[oi-dev] PR #184: Support for epub and pandoc version problems

James Madgwick james at madgwick.xyz
Fri Jun 4 20:21:19 UTC 2021


On Fri, 04 Jun 2021 11:49:20 +0200
benn <benny.lyons at gmx.net> wrote:

> > Only after some struggling with errors in the Lua filter did I
> > realize the features needed to make the PDF presentable required
> > the latest version of pandoc, or at least a version newer than the
> > one found in Debian stable. I installed the deb directly from the
> > pandoc GitHub releases.  
> I think, I'm very much open to correction here, the settings in yaml
> (or xml) configuration files, can also be passed as command line
> options to the older pandoc version (i.e., 2.2.1).

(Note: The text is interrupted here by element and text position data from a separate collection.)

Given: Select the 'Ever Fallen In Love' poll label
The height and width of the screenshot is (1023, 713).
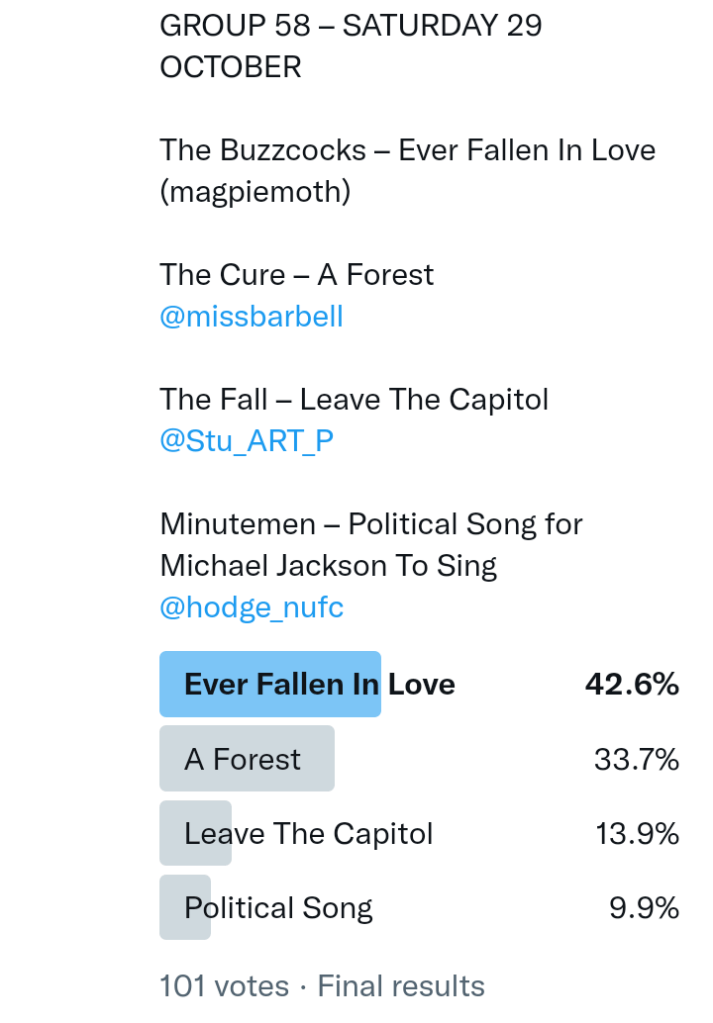Looking at the screenshot, I should [x=319, y=684].
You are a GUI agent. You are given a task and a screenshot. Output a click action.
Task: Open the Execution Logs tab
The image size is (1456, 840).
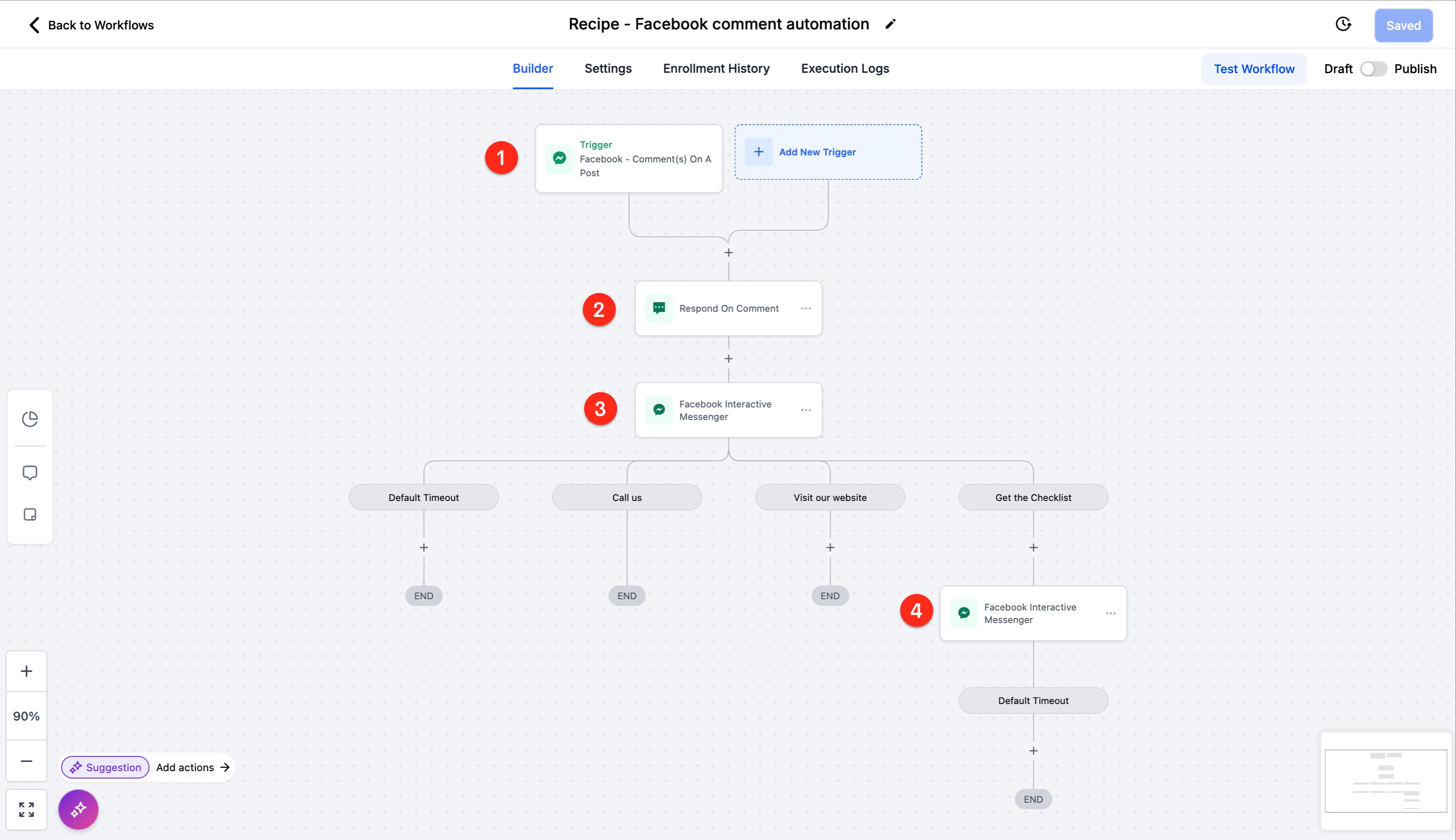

Indeed, the version in debian stable (which is 2.2.1) does take command
line options but not for all the options in the yaml. The most
important part of the yaml is the 'header-includes' field (which adds
LaTex commands for packages, fonts, etc) which I could not get to work
correctly when passed as a command line option. The yaml could instead
be included as a header in the markdown document itself, but this would
require it to be duplicated in every file in the docs and may not be
compatible with mkdocs.

The Lua filters error problem I mentioned relates to the ':insert'
function in the Pandoc Lua API, which is relatively new. This option
is not present in version 2.2.1, and although I believe there's a
workaround for this particular issue, there may be other features
missing from the earlier API version.

> > > The generation of the epub format of the manuals provided, in the
> > > past, output that was sufficient for me to proof read. Alas with
> > > the newer versions of pandoc I have not been able to review
> > > this.  
> >
> > Using the latest version of pandoc, the epubs appeared to be ok,
> > though I have no experience with the format.  
> Producing the appropriate format is important, difficult and time
> consuming. The OpenSolaris produced a very nice guide indeed called
> 'Documentation Style Guide for OpenSolaris.' It is over 250 pages
> long and contains a wealth of information. (It is generally available
> somewhere, 

It's linked from this page on the docs
(https://docs.openindiana.org/contrib/style/).

> 
> Now to emulate this style, if the more recent pandoc version is
> easier for you, great. I'll get makepdf to work for you. Anyway, it
> must be a goal with OI to support more recent versions of software
> and you are, currently, the only one tweaking the pdf style
> However, my old pdf generation mechanism was broken and I cannot
> easily update to a newer version yet. Agreed, the old mechanism will
> have to die, but killing Debian (or any other platform plagued) users
> ought to be avoided. Think of the unfortunate Gentoo Linux user
> having to recompile pandoc just cause something they do not really
> need breaks! So the old pdf generation mechanism will have to become
> deprecated; but not quite yet.

I'm not opposed to keeping support for older versions of pandoc if we
think it's worthwhile. My main concern was the general quality of the
output, it's unfortunate that changes to formatting will not be
reflected in that case. The best solution to this would be, I think, to
provide already compiled PDFs & epub as downloads from the docs
website. This way only those who wished to make their own changes would
need to run pandoc themselves - thus avoiding difficulties for a general
user in getting hold of the correct versions of program.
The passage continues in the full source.